Thursday, September 03, 2015

Why licensing wouldn't work

Would you allow an unlicensed doctor to operate on you? Many argue that cybersecurity professionals, and even software programmers, should be licensed by the government similar to doctors. The above question is the basis for their argument.

But this is bogus. The government isn't competent to judge doctors. It licenses a lot of bad doctors. It'll even give licenses to people who plainly aren't doctors. For example, in the state of Oregon, "naturopaths" (those practicing "natural", non-traditional medicine) can be licensed to be your primary care provider, prescribe medicines, and so on. Instead of guaranteeing "good" professionals, licensing gives an official seal of approval to "bad" practitioners. Naturopathy is, of course, complete nonsense, and Oregon politicians are a bunch of morons. (See the Portlandia series -- it's a documentary, not fiction).

Professions like licensing not because it improves the quality of the profession, but because it reduces competition. The steeper the licensing requirements, the more it keeps outsiders out. This allows the licensed to charge higher fees. This is why even bogus occupations like "hairdressers" seek licensing -- so they can charge more money.

Since different states license different occupations, we have nice experimental laboratory to measure the benefits of licensing. As the Wikipedia page on the subject documents, many have done the studies, and found no benefits.

Many argue for government to get involved in cybersecurity. Their premise is that government is a an oracle, all seeing and all wise. That's simply not true. Government can't figure out their own cybersecurity, so it's unreasonable to expect they can pass laws to help ours. Since they don't know cybersecurity, their solutions will be based on politics not reason. That's what their "CISA" bill attempts to solve cybersecurity with increased government surveillance -- because more surveillance is what government wants. This is why they punished North Korea based on flimsy evidence in the Sony attack, but ignored the hard evidence pointing to China in the GitHub attacks. Politically, beating up on North Korea is easy, but fighting China would entail unacceptable political costs.

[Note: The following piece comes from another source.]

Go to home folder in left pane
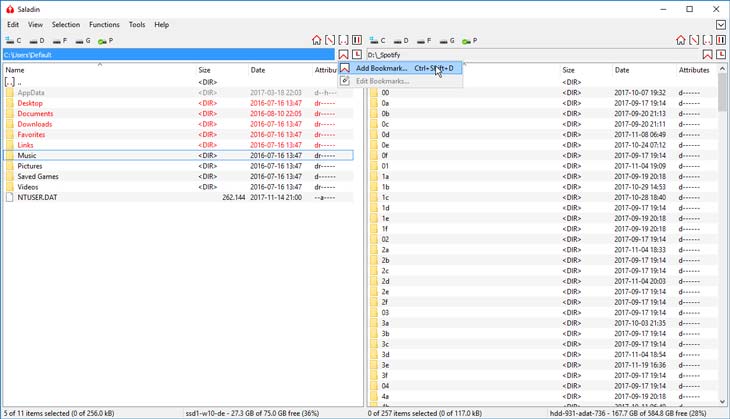Screen dimensions: 730x419 click(317, 40)
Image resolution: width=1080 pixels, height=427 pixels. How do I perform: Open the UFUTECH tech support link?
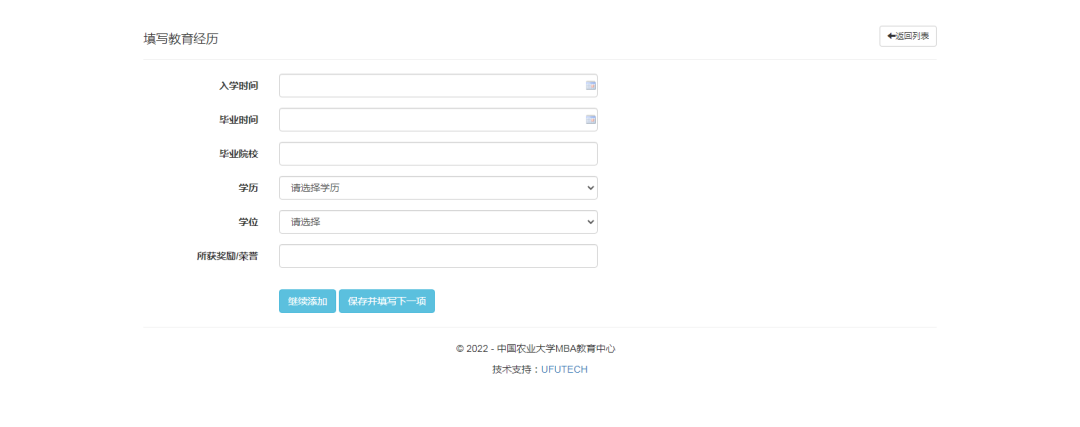(x=564, y=369)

As the Wassenaar cyber export rules demonstrated, government won't solve cybersecurity problems. It'll just create a whole new set of problems.

2 comments:

TempvsSolvs said...

Our government already has its fingers in too many pies. It's so bloated that any regulation it tries to make (that doesn't strictly benefit itself, of course) is already obsolete by the time it's signed into law. We have untold thousands of laws on the books that serve no actual purpose or benefit other than making it look like something was accomplished by lawmakers. And all they ever seem to want to do is add more-- more regulation, more rules, more limitations, more ways to make money and stifle innovation.

Anyway...I'm sure there's tons of examples where having a technical/skilled field regulated by a totally unrelated and uninformed body has been exceptionally successful, though. Surely.

John Moehrke said...

Do you have the same conclusion on private sector Certificate?

Even a poor and somewhat corrupt system is likely better than the layperson ability to judge competency. I am not arguing against your position but father pointing out that there is a need.